Distinguished Biographer Megan Marshall Shines a Light on Margaret Fuller's 19th-century Struggle for Professional Success but Sara DiVello's Career Memoir Presents a 21st-Century Twist on it
The inclusive embrace of public libraries as a venue for all voices was on full display this month when, in less than a week's time, two authors who could not have been more different talked about the working lives of women, albeit two centuries apart. On November 13, acclaimed biographer Megan Marshall, (her 2005 biography of the Peabody Sisters was nominated for a Pulitzer Prize) read from her most recent work, Margaret Fuller: A New American Life. It describes the epic struggle the brilliant 19th-century author and women's rights advocate waged to find her place among professional equals who, in those days, were mostly men.
The despairing question Fuller asked of herself in the 1830s, how to ply her talents despite the severe restrictions her gender imposed, was answered by biographer Marshall's cheerful recounting of what the highly educated Fuller accomplished before her untimely death at forty in 1850: supporting herself and her family financially after her father's death by teaching and writing; editing the prestigious Transcendentalist magazine The Dial; organizing subscription-based consciousness-raising workshops for women called 'Conversations'; publishing the influential book, Woman in the Nineteenth Century, and being the first female correspondent for The New York Tribune. The paper's editor sent Fuller to Italy where she covered the Italian revolution and the 1849 siege of Rome. After having found the institution of marriage lacking, moreover, Fuller married for love rather than financial security: to an impoverished Italian count, years younger than she, with whom she had a child out of wedlock. Marshall, who in the 1980s used to live around the corner from the South End branch at Rutland Square, while doing research at the Massachusetts Historical Society, called Fuller's life 'cinematic.'
Back to the 21st century where writer and yoga teacher Sara DiVello, who presented for South End Writes a week later, did not have to face the despair Fuller did about where or whether she could find work. Home schooled, from a family without means, DiVello put herself through college by working five days a week. She did well the thirteen years she spent in the male-dominated corporate world, she told a packed library audience, except for one thing: her female bosses. One of them, 'Vomiting Vicky' was eventually replaced by an even worse supervisor, at which point DiVello quit to become a yoga teacher. But the author of the career memoir, Where in the Om Am I?, found that, in the yoga world, bullying, cliques and mean-spirited tactics by her female colleagues thrived, just as they did in the financial services industry she had left behind. In a lament that echoes a March 2013 Wall Street Journal article about 'queen bee bosses,' DeVello told her listeners she believed that "one of the reasons women make 70 cents for each dollar men earn is because women don't support one another," The Worcester Street resident clarified in a subsequent conversation that other factors matter, too, for example, that women don't ask for the same dollar as men, as well as their child-bearing and child-rearing dilemmas.
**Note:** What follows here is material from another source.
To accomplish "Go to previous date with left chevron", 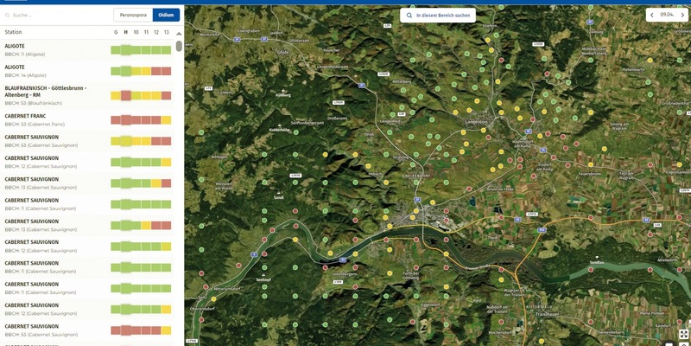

"Among girls and women there's a sense of false scarcity," DiVello elaborated. They are programmed to want to have the prettiest face, the best boyfriend --preferably the one and only captain of the football team-- and hang on to the few high-powered jobs occupied by women, she added. The evening ended with DiVello demonstrating simple yoga exercises for the audience, many of whom munched on her delicious cookies. "I am Italian," the yoga teacher said, "which means I'm compelled to feed you."